INSTRUCTIONS TO FOLLOW: Convert the lines into a numbered list, starting at the beginning of the records and ending at the line that contains "The height and", including both ends and leaving out any blank lines.
-------- DATA TO USE
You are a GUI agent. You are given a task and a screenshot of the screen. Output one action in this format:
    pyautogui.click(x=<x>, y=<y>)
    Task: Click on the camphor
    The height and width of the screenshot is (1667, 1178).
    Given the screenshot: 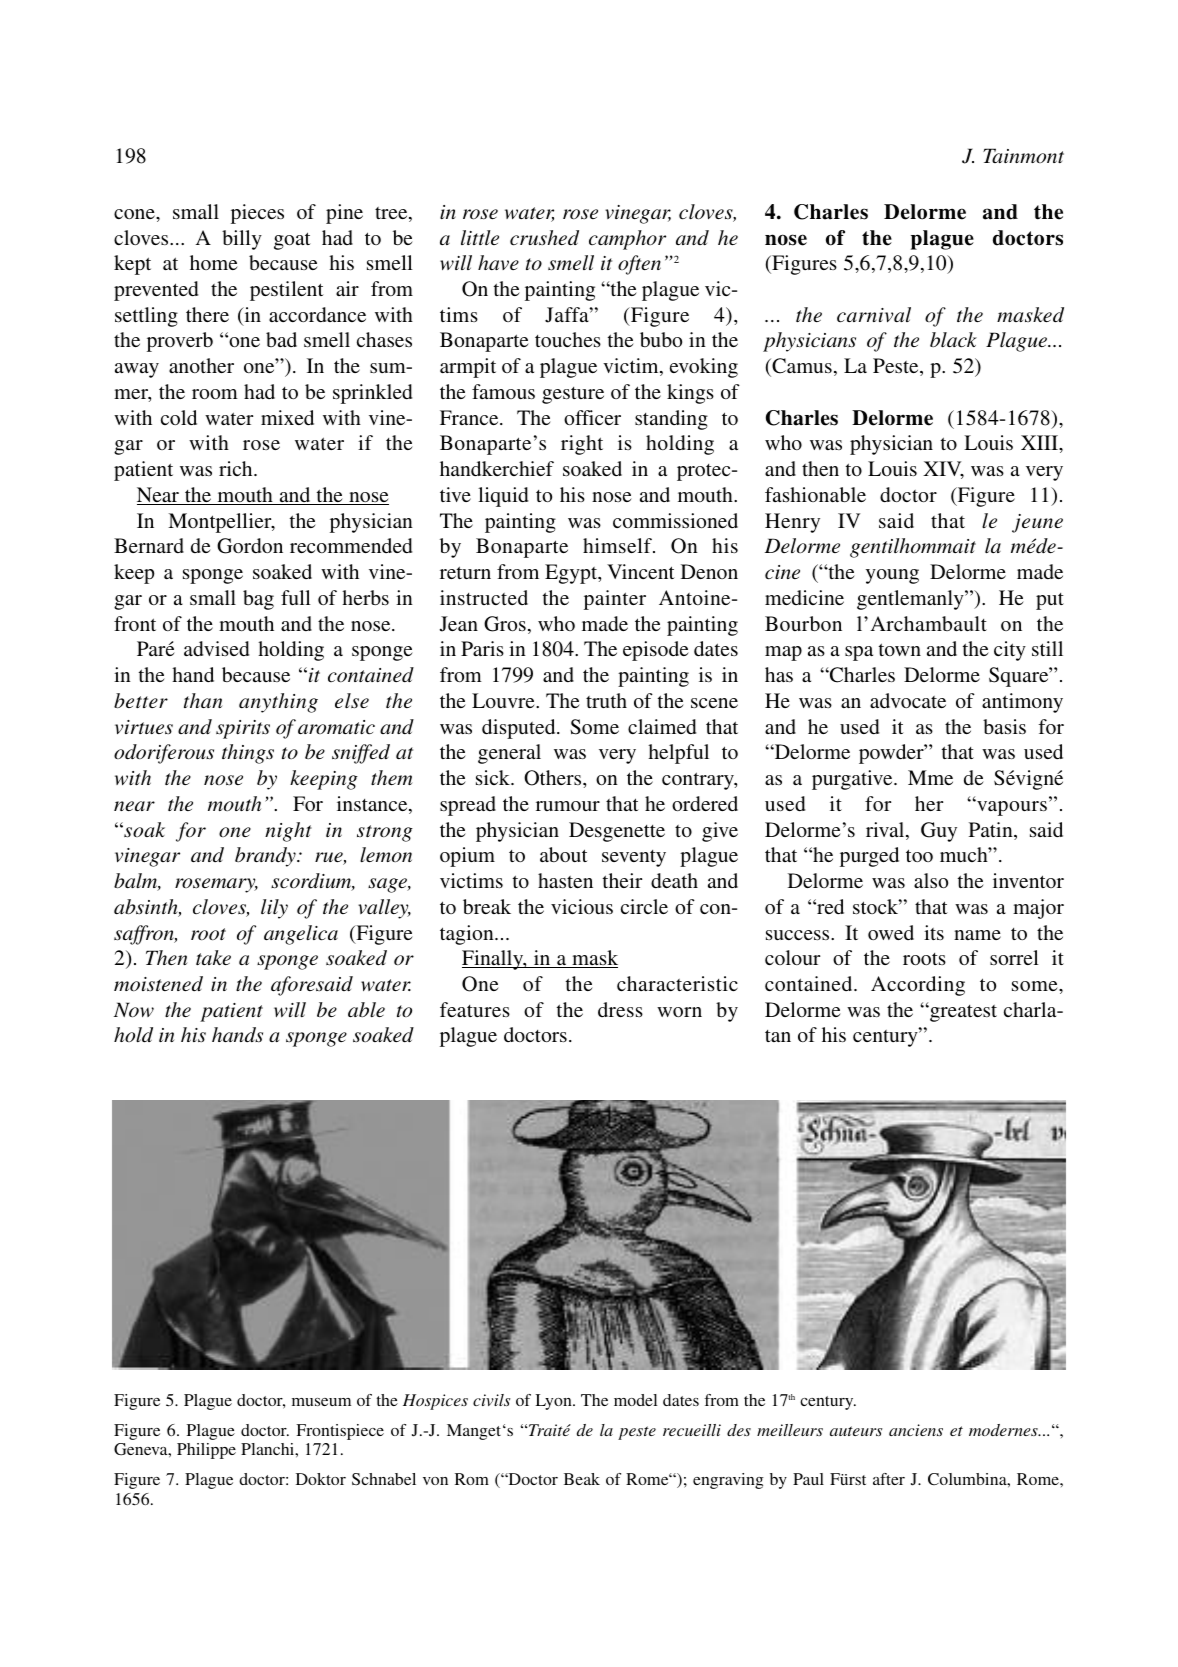 What is the action you would take?
    pyautogui.click(x=627, y=240)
----------------
RESPONSE BELOW:
1. You are a GUI agent. You are given a task and a screenshot of the screen. Output one action in this format:
2.     pyautogui.click(x=<x>, y=<y>)
3.     Task: Click on the camphor
4.     The height and width of the screenshot is (1667, 1178).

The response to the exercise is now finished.